EXERCISE REQUIREMENTS
Would you copy each line of the data below that has "computer"?

DATASET ENTRIES
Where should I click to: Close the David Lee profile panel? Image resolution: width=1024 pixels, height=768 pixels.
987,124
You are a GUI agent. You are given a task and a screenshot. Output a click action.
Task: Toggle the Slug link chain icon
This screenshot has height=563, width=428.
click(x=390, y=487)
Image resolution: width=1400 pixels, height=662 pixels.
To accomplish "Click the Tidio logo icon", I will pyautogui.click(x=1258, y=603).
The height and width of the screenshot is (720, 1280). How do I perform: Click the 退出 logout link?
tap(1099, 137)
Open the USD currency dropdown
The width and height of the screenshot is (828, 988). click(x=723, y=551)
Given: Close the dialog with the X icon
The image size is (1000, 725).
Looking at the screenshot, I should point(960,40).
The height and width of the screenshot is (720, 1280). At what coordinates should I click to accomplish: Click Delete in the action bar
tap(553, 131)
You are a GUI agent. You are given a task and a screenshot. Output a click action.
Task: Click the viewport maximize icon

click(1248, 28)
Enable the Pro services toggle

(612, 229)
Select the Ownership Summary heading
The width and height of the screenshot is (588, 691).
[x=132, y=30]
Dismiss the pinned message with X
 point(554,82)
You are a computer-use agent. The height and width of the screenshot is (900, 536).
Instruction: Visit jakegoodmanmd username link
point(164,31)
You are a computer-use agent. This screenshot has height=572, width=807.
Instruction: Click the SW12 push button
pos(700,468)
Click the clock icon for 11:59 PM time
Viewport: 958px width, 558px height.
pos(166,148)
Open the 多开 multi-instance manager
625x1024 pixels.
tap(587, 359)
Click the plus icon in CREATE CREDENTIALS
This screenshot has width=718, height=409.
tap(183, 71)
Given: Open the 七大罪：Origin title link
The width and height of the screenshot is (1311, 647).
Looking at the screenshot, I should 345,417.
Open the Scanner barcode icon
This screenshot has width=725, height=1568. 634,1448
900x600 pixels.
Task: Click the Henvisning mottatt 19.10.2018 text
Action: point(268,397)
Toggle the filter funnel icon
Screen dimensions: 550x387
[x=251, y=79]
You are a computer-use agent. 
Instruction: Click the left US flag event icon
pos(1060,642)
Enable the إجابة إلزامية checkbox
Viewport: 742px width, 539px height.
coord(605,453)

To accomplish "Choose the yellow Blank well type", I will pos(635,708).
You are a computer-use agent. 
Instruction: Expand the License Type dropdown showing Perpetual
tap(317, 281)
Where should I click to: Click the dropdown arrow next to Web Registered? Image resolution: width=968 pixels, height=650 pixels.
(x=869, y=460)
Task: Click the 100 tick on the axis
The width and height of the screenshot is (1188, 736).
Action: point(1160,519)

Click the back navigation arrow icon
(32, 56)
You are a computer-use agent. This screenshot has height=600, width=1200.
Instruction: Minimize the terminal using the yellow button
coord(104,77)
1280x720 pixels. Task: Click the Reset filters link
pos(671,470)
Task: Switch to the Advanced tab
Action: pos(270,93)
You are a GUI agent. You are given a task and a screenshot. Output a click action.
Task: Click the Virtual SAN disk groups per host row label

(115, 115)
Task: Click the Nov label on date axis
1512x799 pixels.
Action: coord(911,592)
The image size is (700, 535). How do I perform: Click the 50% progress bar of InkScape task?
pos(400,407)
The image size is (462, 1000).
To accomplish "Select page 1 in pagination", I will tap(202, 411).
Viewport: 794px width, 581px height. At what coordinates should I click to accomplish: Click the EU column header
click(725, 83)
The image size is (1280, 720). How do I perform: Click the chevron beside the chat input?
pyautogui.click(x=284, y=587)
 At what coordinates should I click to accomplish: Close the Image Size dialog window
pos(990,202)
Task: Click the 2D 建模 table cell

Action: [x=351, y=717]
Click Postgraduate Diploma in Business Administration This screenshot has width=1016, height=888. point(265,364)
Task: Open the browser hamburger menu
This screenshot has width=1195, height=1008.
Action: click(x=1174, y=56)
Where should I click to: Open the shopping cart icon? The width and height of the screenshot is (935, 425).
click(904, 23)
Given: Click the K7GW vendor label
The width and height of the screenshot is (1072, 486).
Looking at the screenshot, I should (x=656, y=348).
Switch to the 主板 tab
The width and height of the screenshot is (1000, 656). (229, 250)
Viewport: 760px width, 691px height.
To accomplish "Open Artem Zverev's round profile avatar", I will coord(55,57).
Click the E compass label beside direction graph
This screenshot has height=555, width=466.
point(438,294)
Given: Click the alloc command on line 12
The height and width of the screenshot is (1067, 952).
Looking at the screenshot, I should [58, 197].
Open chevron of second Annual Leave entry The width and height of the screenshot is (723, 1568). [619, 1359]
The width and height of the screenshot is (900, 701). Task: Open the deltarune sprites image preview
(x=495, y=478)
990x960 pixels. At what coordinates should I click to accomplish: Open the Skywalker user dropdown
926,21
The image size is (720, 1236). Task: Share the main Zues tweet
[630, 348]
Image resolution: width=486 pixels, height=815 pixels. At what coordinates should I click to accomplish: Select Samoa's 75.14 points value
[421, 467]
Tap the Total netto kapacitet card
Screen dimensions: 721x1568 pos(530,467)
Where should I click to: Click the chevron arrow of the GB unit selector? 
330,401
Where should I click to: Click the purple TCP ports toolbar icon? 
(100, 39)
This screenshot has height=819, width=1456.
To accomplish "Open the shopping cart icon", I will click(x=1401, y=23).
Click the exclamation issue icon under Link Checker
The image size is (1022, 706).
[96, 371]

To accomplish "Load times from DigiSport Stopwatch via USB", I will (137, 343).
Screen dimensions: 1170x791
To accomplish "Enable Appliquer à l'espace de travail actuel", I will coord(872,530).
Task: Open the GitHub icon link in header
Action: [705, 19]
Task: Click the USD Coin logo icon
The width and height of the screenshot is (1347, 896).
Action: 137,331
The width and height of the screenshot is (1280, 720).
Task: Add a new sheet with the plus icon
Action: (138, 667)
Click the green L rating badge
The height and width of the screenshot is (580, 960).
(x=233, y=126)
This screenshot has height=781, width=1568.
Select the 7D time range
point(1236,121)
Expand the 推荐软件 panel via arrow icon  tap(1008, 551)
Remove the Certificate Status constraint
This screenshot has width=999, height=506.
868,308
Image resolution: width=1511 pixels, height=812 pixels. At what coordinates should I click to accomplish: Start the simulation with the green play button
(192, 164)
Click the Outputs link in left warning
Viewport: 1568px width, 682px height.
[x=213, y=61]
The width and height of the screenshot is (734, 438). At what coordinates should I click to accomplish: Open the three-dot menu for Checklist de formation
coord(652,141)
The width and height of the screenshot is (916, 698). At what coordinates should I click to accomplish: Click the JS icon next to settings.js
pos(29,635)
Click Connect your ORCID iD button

SOLUTION FOR THIS TASK
You are a computer-use agent. The height and width of the screenshot is (900, 536).
You are a computer-use agent. This screenshot has height=572, width=807.
You are a computer-use agent. 
You are a computer-use agent. 
You are a computer-use agent. This screenshot has height=600, width=1200.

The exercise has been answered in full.